Professor Sandra Thom-Jones, who was diagnosed with autism later in life, has had a variety of jobs – from academia to school cleaner (her first job that she remembers fondly because of the solitude). Her employment guide for autistic people seeking work is shot through with invaluable personal experience and is great value for colleagues and employers as well. Incorporating responses to questionnaires from autistic people and employers, as well as practical advice and her own instructive stories, she covers the workplace waterfront: choosing the kind of work best suited to the individual, coping with the dreaded job interview, disclosing your condition and dealing with workplace bullying, among other things. Running through this is the arc of her own working life, giving up academia, and becoming a writer.

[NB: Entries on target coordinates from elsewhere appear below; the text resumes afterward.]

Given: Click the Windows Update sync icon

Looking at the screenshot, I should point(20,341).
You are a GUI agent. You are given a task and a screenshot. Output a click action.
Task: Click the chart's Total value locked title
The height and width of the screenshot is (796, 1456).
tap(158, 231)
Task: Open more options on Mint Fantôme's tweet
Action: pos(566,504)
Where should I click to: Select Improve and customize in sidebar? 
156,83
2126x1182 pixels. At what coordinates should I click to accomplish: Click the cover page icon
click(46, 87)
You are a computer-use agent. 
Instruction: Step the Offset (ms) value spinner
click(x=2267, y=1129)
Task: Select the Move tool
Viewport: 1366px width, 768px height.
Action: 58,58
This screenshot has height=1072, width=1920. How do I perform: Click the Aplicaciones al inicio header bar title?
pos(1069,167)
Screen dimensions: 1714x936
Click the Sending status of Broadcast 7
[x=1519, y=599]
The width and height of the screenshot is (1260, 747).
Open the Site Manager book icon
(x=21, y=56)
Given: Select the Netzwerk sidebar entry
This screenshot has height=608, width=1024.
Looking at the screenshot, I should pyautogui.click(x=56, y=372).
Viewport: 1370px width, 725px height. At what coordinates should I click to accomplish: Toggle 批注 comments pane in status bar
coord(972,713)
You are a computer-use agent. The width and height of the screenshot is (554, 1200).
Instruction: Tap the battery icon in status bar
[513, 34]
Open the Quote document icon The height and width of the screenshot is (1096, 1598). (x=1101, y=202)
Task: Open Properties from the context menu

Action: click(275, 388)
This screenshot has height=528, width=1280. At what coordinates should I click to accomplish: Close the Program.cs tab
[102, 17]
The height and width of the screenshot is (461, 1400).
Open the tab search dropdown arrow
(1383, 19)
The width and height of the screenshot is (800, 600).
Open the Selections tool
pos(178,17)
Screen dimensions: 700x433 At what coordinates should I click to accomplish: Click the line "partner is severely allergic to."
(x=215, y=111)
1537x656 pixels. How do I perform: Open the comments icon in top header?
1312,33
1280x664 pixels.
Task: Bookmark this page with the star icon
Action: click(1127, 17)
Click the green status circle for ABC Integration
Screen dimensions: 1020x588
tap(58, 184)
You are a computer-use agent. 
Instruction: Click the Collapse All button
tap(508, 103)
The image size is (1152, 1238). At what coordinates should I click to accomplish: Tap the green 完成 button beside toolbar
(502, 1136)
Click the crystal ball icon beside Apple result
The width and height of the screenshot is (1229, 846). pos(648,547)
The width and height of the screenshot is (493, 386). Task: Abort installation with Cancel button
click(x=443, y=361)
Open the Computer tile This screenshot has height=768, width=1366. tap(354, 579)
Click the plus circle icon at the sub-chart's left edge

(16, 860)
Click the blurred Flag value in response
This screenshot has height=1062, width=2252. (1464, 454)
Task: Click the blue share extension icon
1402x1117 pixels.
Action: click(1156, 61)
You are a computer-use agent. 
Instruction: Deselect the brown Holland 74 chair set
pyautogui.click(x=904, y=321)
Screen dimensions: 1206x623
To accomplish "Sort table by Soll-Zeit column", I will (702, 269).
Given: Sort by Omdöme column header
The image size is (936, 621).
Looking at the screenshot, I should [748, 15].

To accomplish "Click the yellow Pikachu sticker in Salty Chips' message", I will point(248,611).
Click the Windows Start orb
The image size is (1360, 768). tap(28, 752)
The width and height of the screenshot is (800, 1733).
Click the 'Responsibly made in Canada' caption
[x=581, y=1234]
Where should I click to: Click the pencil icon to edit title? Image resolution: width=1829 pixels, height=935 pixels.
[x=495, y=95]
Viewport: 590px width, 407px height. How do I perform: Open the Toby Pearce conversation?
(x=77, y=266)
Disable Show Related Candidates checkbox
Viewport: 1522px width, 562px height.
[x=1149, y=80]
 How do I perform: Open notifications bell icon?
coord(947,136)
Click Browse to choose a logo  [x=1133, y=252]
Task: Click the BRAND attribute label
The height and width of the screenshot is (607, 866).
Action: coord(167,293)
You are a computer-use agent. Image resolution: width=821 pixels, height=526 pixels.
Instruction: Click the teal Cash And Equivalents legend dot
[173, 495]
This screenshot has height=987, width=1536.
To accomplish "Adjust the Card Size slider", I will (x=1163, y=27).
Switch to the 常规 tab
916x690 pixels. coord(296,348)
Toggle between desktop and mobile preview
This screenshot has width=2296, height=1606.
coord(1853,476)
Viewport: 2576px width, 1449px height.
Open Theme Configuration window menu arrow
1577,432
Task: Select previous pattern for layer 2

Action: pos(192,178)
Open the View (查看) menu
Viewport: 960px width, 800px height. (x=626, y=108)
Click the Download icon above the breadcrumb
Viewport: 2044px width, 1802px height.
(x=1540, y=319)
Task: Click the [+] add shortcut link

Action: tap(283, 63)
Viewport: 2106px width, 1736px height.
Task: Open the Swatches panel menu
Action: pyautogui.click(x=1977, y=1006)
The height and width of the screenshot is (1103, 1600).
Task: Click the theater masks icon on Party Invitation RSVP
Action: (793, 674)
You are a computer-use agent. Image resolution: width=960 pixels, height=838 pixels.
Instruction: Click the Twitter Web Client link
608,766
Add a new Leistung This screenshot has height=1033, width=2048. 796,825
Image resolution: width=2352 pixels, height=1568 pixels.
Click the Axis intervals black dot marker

The Man Who Planted Canberra
Robert Macklin with Dr John Gray
NLA Publishing, $39.99

The name Walter Burley Griffin is so often associated with the history of Canberra, but Charles Weston – the man put in charge of landscaping the bare Canberra site – rarely gets mainstream mention. This comprehensive and colourfully illustrated volume corrects that. Weston, from humble Middlesex origins, distinguished himself early in life in the gardening trade, and in his 20s was made foreman in charge of gardening at Scotland’s Drumlanrig Castle. But he realised he could only go so far in Britain because of the restrictions of the class system. Australia beckoned, eventually leading to his appointment as officer in charge of tree planting in Canberra in 1921. Inevitably, the book is not only about Weston, his dedication and family sacrifices, but also takes in the many colourful players who were instrumental in creating the capital – including Burley Griffin (the two didn’t always see eye to eye), King O’Malley and many more. But, of them all, only one man planted three million trees! A valuable record of a singular, national occasion.